Posted on 04/11/2015 5:26:03 AM PDT by WhiskeyX
MOSCOW -- For three straight days last weekend, the employees of the Novaya Buryatia newspaper in southern Siberia used scissors to remove an article from 50,000 copies of the weekly before it could be distributed.
The same article, which had been posted a few days earlier on the paper's website, was pulled down. (It can be seen in an archived file here.)
As a result, an article that was intended to clear up some mysteries involving alleged Russian military participation in the fighting in eastern Ukraine has itself become the center of a mystery: Is this a case of Soviet-style censorship? Or was it an example of the successful functioning of the Kremlin's notorious "troll army"?
"I think this is a case of censorship on the part of the security services because I have felt pressure from them myself," says Arkady Zarubin, a journalist with the Buryat newspaper Arshan. "They have tried in many ways to influence my publications and have even directly told me which ones shouldn't be published."
"I know for a fact -- they let it slip -- that they put pressure on other media, both print and Internet publications," he adds.
(Excerpt) Read more at rferl.org ...
It seems that the article may have been targeted by the so-called pro-Kremlin trolls that patrol the Internet and spin events according to a script provided by the government. Recently, St.

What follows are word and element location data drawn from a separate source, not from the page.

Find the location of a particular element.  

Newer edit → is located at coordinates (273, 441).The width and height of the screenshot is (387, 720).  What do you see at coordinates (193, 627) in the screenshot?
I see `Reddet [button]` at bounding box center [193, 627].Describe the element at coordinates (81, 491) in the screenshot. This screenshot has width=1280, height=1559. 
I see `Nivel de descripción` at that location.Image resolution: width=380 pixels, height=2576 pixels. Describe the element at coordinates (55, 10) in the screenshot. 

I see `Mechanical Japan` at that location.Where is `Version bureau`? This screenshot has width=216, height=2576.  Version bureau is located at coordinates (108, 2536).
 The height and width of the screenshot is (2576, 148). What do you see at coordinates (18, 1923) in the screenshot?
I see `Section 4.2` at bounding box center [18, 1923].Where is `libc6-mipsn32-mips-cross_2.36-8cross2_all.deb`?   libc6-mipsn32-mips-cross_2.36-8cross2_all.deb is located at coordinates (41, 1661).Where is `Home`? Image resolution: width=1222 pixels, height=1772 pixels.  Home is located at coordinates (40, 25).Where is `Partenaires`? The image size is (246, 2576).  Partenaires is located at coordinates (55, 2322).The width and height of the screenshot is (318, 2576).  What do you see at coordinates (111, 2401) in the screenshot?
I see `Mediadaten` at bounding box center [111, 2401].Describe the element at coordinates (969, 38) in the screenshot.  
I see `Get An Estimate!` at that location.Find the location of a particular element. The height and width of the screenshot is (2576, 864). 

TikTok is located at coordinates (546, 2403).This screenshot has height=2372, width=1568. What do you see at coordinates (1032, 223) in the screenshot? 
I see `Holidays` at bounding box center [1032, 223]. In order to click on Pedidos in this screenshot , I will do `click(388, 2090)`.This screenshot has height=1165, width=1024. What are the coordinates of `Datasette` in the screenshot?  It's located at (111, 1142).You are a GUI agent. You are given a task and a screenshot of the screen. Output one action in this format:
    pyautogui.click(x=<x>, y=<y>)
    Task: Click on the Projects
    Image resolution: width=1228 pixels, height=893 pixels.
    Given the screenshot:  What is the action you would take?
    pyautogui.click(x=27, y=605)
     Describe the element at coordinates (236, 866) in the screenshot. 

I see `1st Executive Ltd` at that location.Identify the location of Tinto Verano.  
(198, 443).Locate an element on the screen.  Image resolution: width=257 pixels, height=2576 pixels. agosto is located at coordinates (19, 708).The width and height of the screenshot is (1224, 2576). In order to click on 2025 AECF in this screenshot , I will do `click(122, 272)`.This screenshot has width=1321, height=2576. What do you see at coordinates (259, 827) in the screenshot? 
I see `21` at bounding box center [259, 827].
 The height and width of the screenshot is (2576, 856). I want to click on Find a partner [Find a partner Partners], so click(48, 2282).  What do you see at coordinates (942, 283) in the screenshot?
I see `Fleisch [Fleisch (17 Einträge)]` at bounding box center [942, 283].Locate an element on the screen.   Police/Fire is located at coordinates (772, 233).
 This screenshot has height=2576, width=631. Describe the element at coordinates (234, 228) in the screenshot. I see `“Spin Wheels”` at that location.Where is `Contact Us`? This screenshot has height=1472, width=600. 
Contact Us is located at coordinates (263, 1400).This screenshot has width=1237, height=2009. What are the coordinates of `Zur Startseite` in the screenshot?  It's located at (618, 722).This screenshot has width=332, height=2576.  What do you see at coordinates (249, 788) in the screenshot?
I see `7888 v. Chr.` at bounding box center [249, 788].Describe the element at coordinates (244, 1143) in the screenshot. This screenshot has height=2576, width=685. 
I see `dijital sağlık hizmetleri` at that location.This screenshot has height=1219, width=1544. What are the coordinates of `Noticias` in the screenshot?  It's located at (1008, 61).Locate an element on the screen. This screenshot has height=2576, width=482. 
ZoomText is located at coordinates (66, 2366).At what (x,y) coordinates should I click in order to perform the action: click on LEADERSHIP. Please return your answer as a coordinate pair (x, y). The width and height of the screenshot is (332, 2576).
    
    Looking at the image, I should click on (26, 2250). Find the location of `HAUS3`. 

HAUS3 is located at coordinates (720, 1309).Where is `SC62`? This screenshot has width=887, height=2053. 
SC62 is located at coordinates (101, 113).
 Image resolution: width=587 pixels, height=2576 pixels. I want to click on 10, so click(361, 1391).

Petersburg blogger Marat Burkhard told RFE/RL's Russian Service about two months he spent working in a "troll factory" that employs hundreds of people working in shifts around the clock to push the Kremlin's message in online comments."There are production quotas and for meeting your quota, you get 45,000 [rubles]," Burkhard said. "The quota is 135 comments per 12-hour shift." He described how his team was tasked with posting its comments on "regional forums" based in regions across Russia.
Similarly, British researcher Lawrence Alexander recently used big-data statistical analysis to identify more than 20,000 pro-Kremlin accounts on the social-media site Twitter, most of them automated "bots" "designed to look like real Twitter users.
In a special report titled The Menace Of Unreality published late last year, journalists Peter Pomerantsev and Michael Weiss write that the Kremlin's goal in its disinformation tactics is "to sow confusion via conspiracy theories and proliferate falsehoods."